Zaak 04/5339 ZW, aangevallen uitspraak 3, 04/350, besluit 3
Bij besluit van 2 oktober 2003 heeft het Uwv de eerste dag van arbeidsongeschiktheid van appellant in de zin van de ZW vastgesteld op 18 april 2003 en hem met ingang van die datum ziekengeld toegekend. Bij separate brief van 2 oktober 2003 heeft het Uwv appellant medegedeeld dat hij sedert 18 april 2003 een ZW-uitkering ontvangt en dat het Uwv van de gemeente Sittard-Geleen een opgave heeft ontvangen van aan appellant reeds uitgekeerde uitkering op grond van de Algemene bijstandswet over de periode van
18 april 2003 tot en met 30 september 2003 ter verrekening met de ZW-uitkering.

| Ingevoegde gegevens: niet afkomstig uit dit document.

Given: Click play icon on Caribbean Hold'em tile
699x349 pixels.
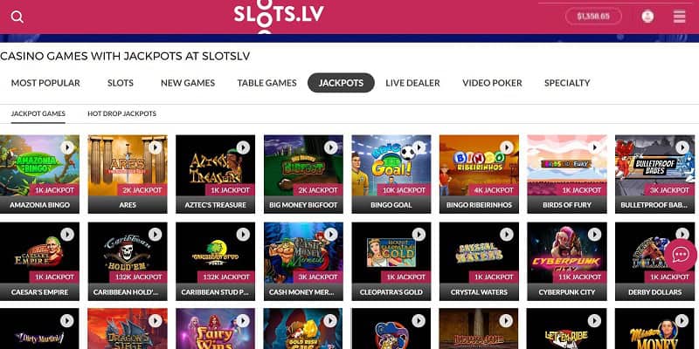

Het Uwv stelt verplicht te zijn een deel van zijn uitkering in te houden en rechtstreeks te betalen aan de gemeente Sittard-Geleen, nu deze gemeente het Uwv opdracht heeft gegeven om een bedrag van € 3.158,29 op de uitkering in te houden en rechtstreeks aan de gemeente te betalen. Het Uwv zegt appellant toe het resterende bedrag ad € 1.147,80 zo spoedig mogelijk aan hem over te maken.
Bij besluit 3 heeft het Uwv het bezwaar van appellant tegen het schrijven van 2 oktober 2003 niet-ontvankelijk verklaard omdat dit schrijven geen besluit in de zin van de Algemene wet bestuursrecht (Awb) inhield, maar een puur feitelijke mededeling betreffende verrekening betrof. De rechtbank heeft bij aangevallen uitspraak 3 het beroep van appellant tegen besluit 3 ongegrond verklaard en daartoe het standpunt van het Uwv dat er geen sprake was van een op publiekrechtelijk rechtsgevolg gericht besluit in de zin van de Awb onderschreven.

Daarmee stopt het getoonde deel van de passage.